When he’s not busy churning out blockbusters pan India, R Madhavan keeps breaking the Internet from time to time with his much-loved posts on social media. Few actors have been fortunate enough to successfully transition from television to films and even fewer have been able to bridge the gap between South and Bollywood cinema. But Madhavan has. Excerpts:
Did you ever believe you’d last this long in the entertainment industry?
Never! I thought I’d be on television for a few years, maybe do a few films here and there and then become an electronic engineer, or whatever.
How would you describe your initial career pathway?
I never cared about what was expected of me. I’d rather build my own expectations than do what others wanted me to do. Back in 1997, I did Banegi Apni Baat. It was one of the first big hits on satellite television. Everyone started calling me by my character’s name, Ashley. Then came Ghar Jamai, which was also an instant hit.
How does it feel to be on top and so successful?
I don’t know about being at the top. Numbers have never mattered to me. I’ve always done my own thing and been happy in my own space. When I did Sea Hawks on Doordarshan, everyone said I’d be slotted as a TV actor.
How did you keep yourself grounded post your successful debut?
Yeah, it’s a wonder my head didn’t go into a spin. Anyone in my place would have signed 50 films and strutted around like a superstar. I don’t know how to behave like a superstar and I've never done so. My wife, Sarita [Birje], would kill me if I threw starry tantrums.
I am blessed to have her in my life. It’s been 22 years of marital bliss. She has pampered and anchored me. I really don’t know what I’d have done without her. In fact, my wife and parents have always been my guiding lights and never come in the way of my dreams.

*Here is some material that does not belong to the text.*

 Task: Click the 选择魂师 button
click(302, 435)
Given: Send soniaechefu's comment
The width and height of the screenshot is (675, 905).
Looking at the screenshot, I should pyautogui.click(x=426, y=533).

And then, there is my son, Vedant, who is now 15. I shouldn’t be saying this myself, but he is God’s child. Vedant wants to make a career out of swimming. Sarita and I are with him in every decision he makes in life.
Despite successes like 3 Idiots and Tanu Weds Manu, you have been selective about appearing in Hindi films. Do you have a preference for working in the South?
It’s not a question of preference. It is what I am comfortable with. When in 2001, I was offered my first Hindi film Rehnaa Hai Terre Dil Mein (RHTDM), I happily took it up. I loved the script and the songs and my character. Even today, if I had to re-start my career in Hindi cinema, I’d still choose to do so with RHTDM.
What is the one good thing that has emerged from the pandemic?
The one good thing that has happened during the pandemic is the growth in the OTT platforms. My Tamil film Maara, which was released on Amazon Prime Video in January, got a humongous audience. One can’t get an audience like that in theatres. But OTT can never replace the theatre experience. Uska maza kuch aur hi hai (That kind of experience is unparalleled).